In other ways... the child repeats whatever the other kids are saying when they play. If one child says "Wow, my car is going fast!" he will repeat those exact same words. This will go on and on. He is VERY verbal, but he's not making up his own games. If he's not repeating another child, he's playing something passively, and when he's playing he is constantly telling me "I am driving a car! I am looking at a book!". He wants my input all the time. No suggestions for this one.

Also, I know that there is NO TV at home for this child, but I think he may be very entertained by parents. He is also carried into the daycare every day. He does not do things for himself like push up his sleeves, pull up his pants, or dress himself -- I have been working with him to try, but he will stand there looking like he has no clue where to start and will wait for the longest time, not trying at all, and waiting for me to do it for him.
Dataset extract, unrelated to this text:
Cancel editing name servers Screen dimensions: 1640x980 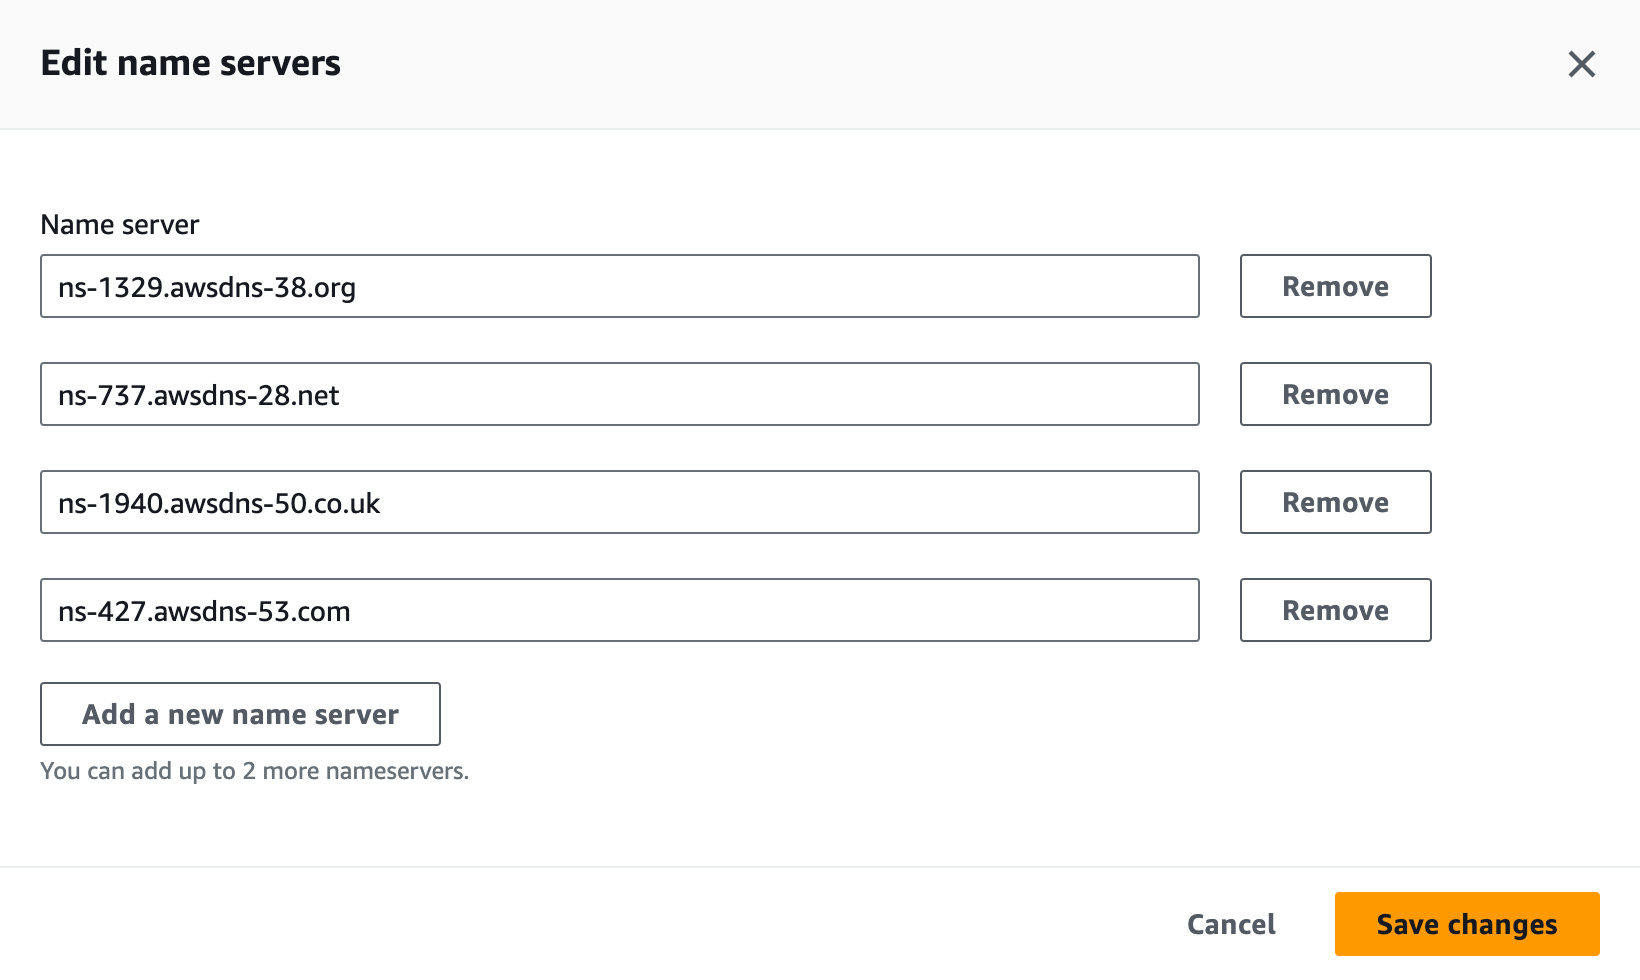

I would model for him a few times and walk him through the steps and then after a couple weeks stop helping completely.
I am a very tough love type of person. I know others would disagree with my approach but it works well for me and my dck. I have had three kids who came into care not doing anything for themselves. One was 2.5 yrs old. I helped him take his shoes off for a few weeks...walking him through the whole process. After a few weeks then he had to do it by himself. I knew he could but he wanted me to do it. He would sit for 30 minutes until he would finally do it himself. Of course that 30 minutes was when we were doing super cool activities. A couple days later he got tired of missing out and would take his shoes off himself right away. Sometimes kids just need a cold turkey approach for them to finally do stuff themselves.
Reply
craftymissbeth 10:01 AM 12-11-2014
Originally Posted by jenboo:
I am a very tough love type of person. I know others would disagree with my approach but it works well for me and my dck. I have had three kids who came into care not doing anything for themselves. One was 2.5 yrs old. I helped him take his shoes off for a few weeks...walking him through the whole process. After a few weeks then he had to do it by himself. I knew he could but he wanted me to do it. He would sit for 30 minutes until he would finally do it himself. Of course that 30 minutes was when we were doing super cool activities. A couple days later he got tired of missing out and would take his shoes off himself right away. Sometimes kids just need a cold turkey approach for them to finally do stuff themselves.

I agree with jenboo's approach. It's good for them to learn that these are decisions that he needs to make rather than his adults making them for him.
Reply
Shell 10:49 AM 12-11-2014
Originally Posted by craftymissbeth:
I agree with jenboo's approach. It's good for them to learn that these are decisions that he needs to make rather than his adults making them for him.
I had this child- very entertained by adults...constantly. Took time, and the tough love approach. The child does great now, just stick with it, as the child is just waiting for an adult to do everything for them (like what happens at home).
Reply
midaycare 04:48 PM 12-11-2014
I'm tough love too, but the kids seem to appreciate it.

The week a dck starts, I'm very hands off and let them figure a lot out for themself. Within reason, of course.
Reply
KDC 06:30 AM 12-12-2014
Could you partner him up? I know a lot of my older kids would love to be a 'special helper' to help him find his way? Just an idea... 1 person helping him could change the dynamic of the group where they're all kinder and more willing to help. Positive praise when he does a good job.